------ Extracted material
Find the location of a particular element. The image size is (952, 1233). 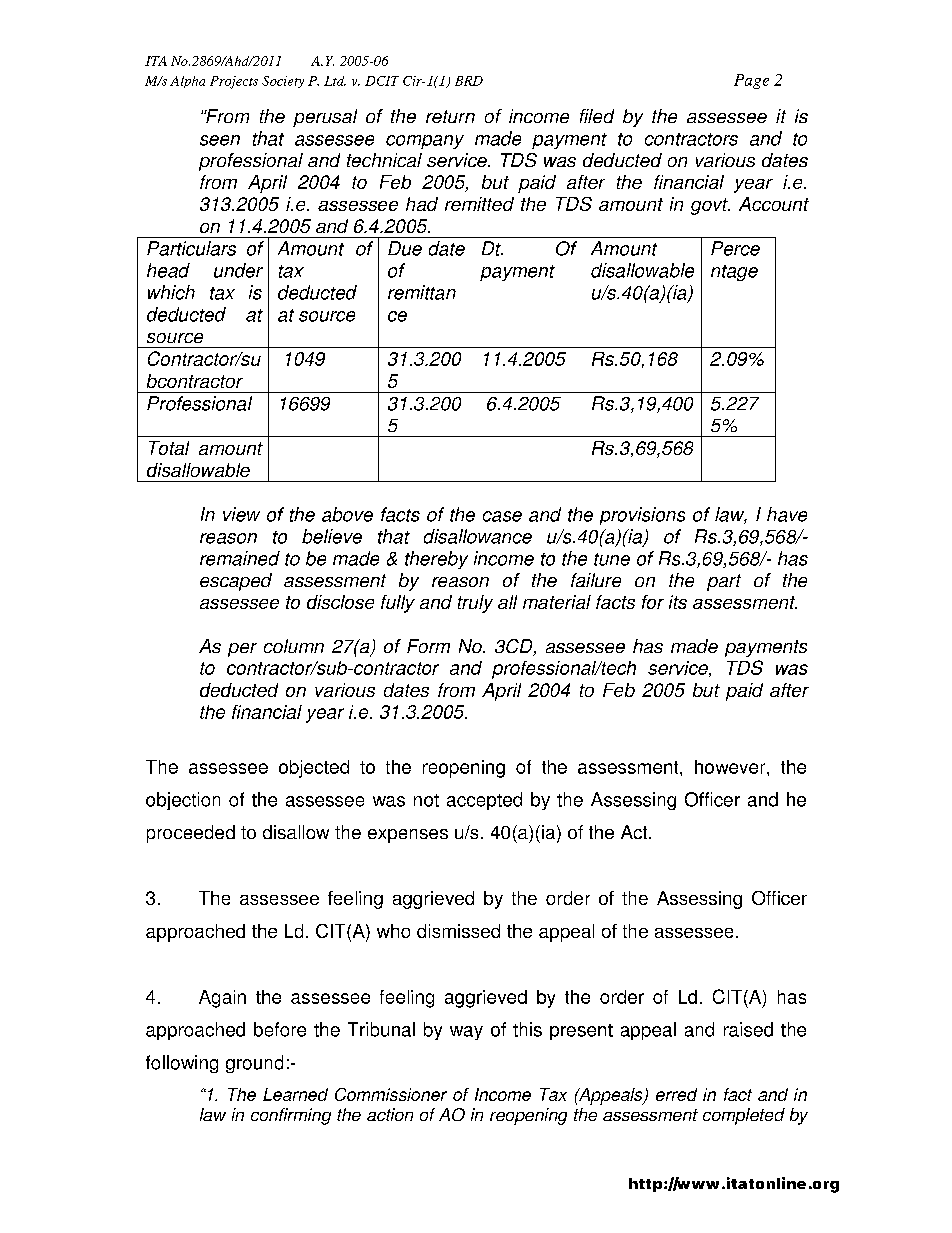

Page is located at coordinates (751, 81).
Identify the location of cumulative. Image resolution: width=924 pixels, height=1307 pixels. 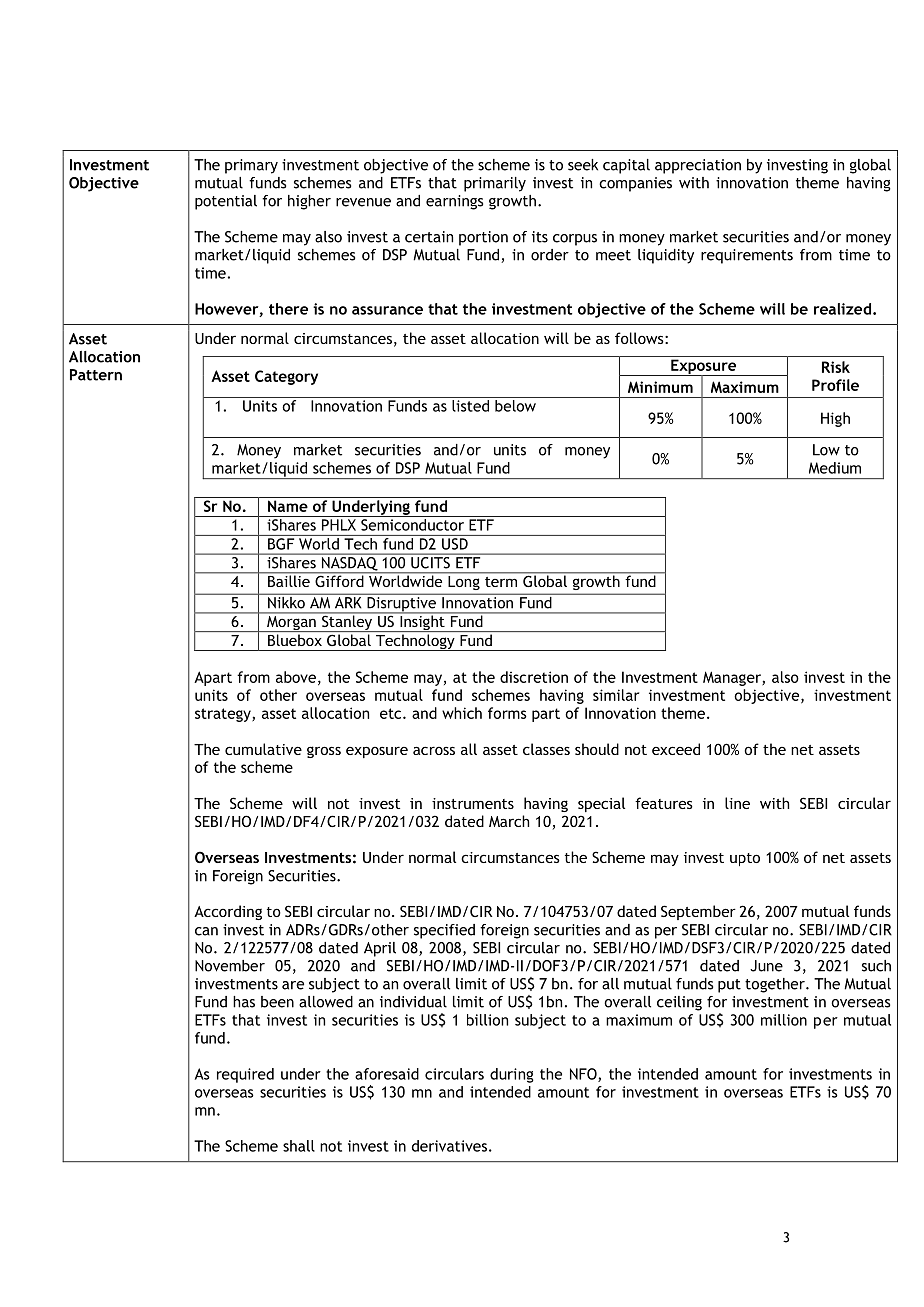
(263, 749).
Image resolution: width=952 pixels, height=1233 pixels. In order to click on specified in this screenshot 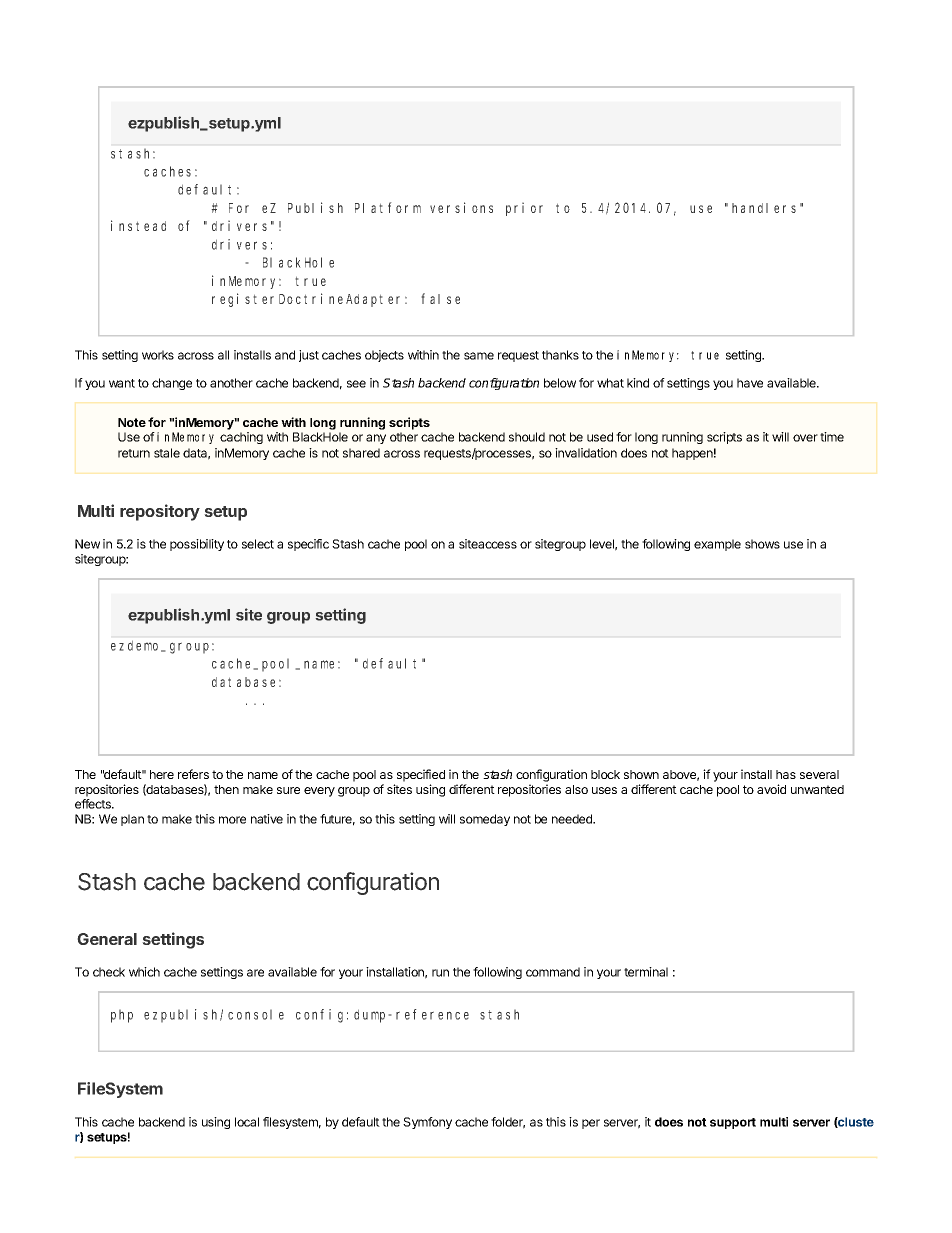, I will do `click(421, 775)`.
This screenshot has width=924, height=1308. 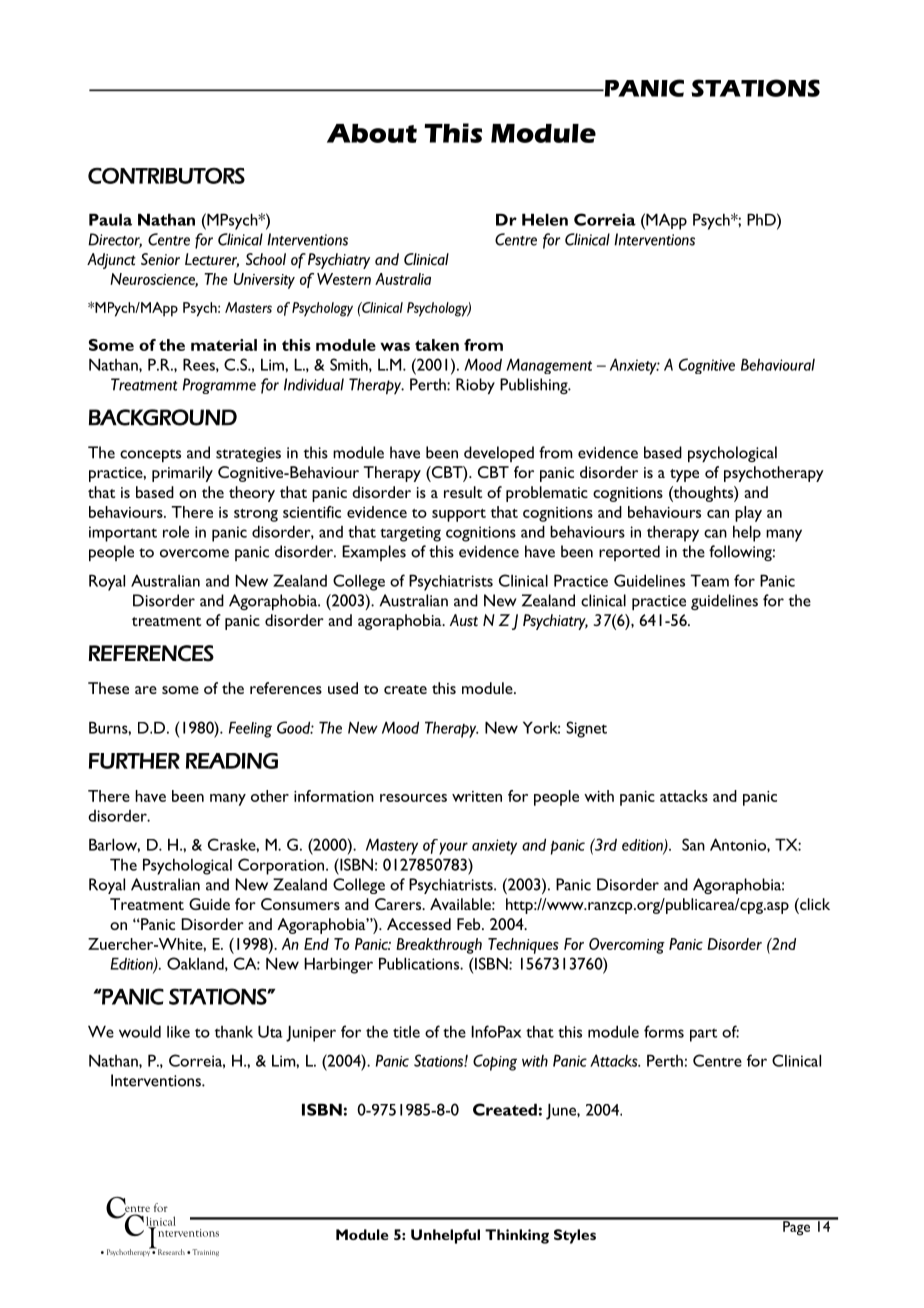 I want to click on CONTRIBUTORS, so click(x=166, y=176).
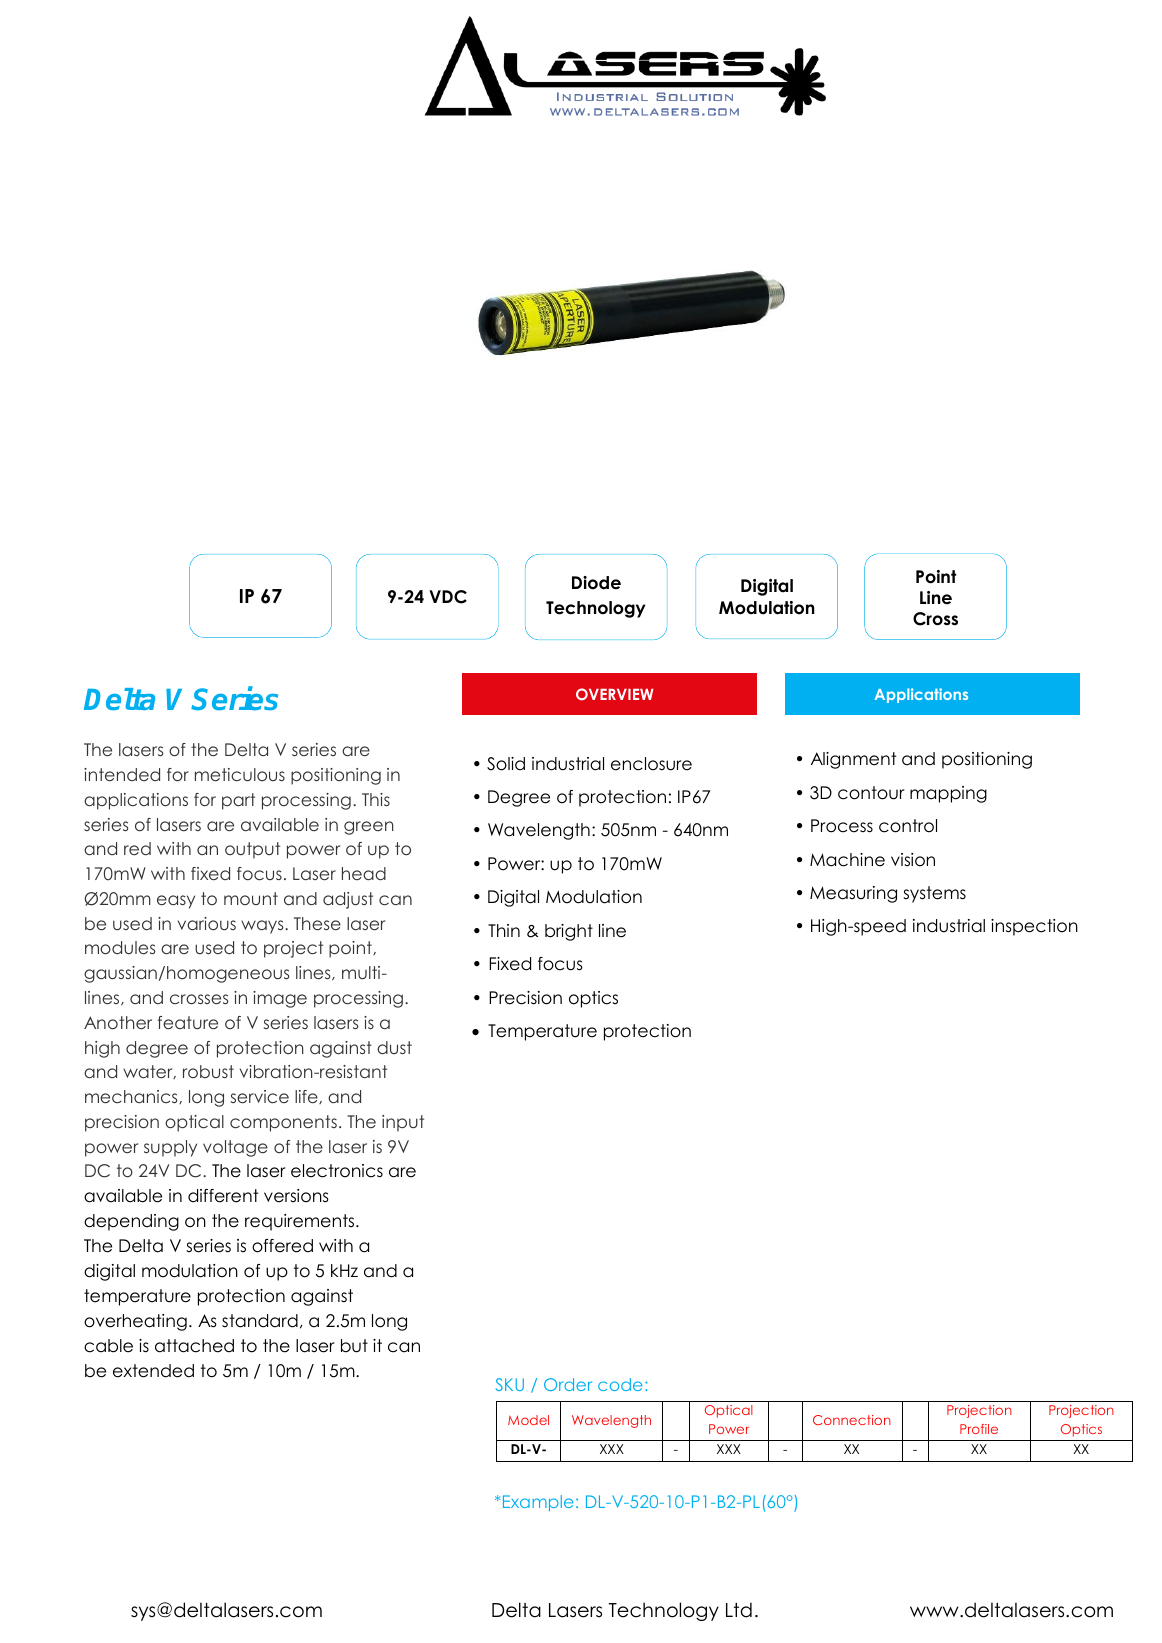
------------
:: What you are asked to do ::
Convert the listing, from its first line through the line containing "(263, 749).", into a JSON list of strings with one string per line. Skip blank lines and leave the pictures out.

:: Right answer ::
[
  "Find the location of a particular element. The image size is (952, 1233). ",
  "Page is located at coordinates (751, 81).",
  "Identify the location of cumulative. Image resolution: width=924 pixels, height=1307 pixels. ",
  "(263, 749)."
]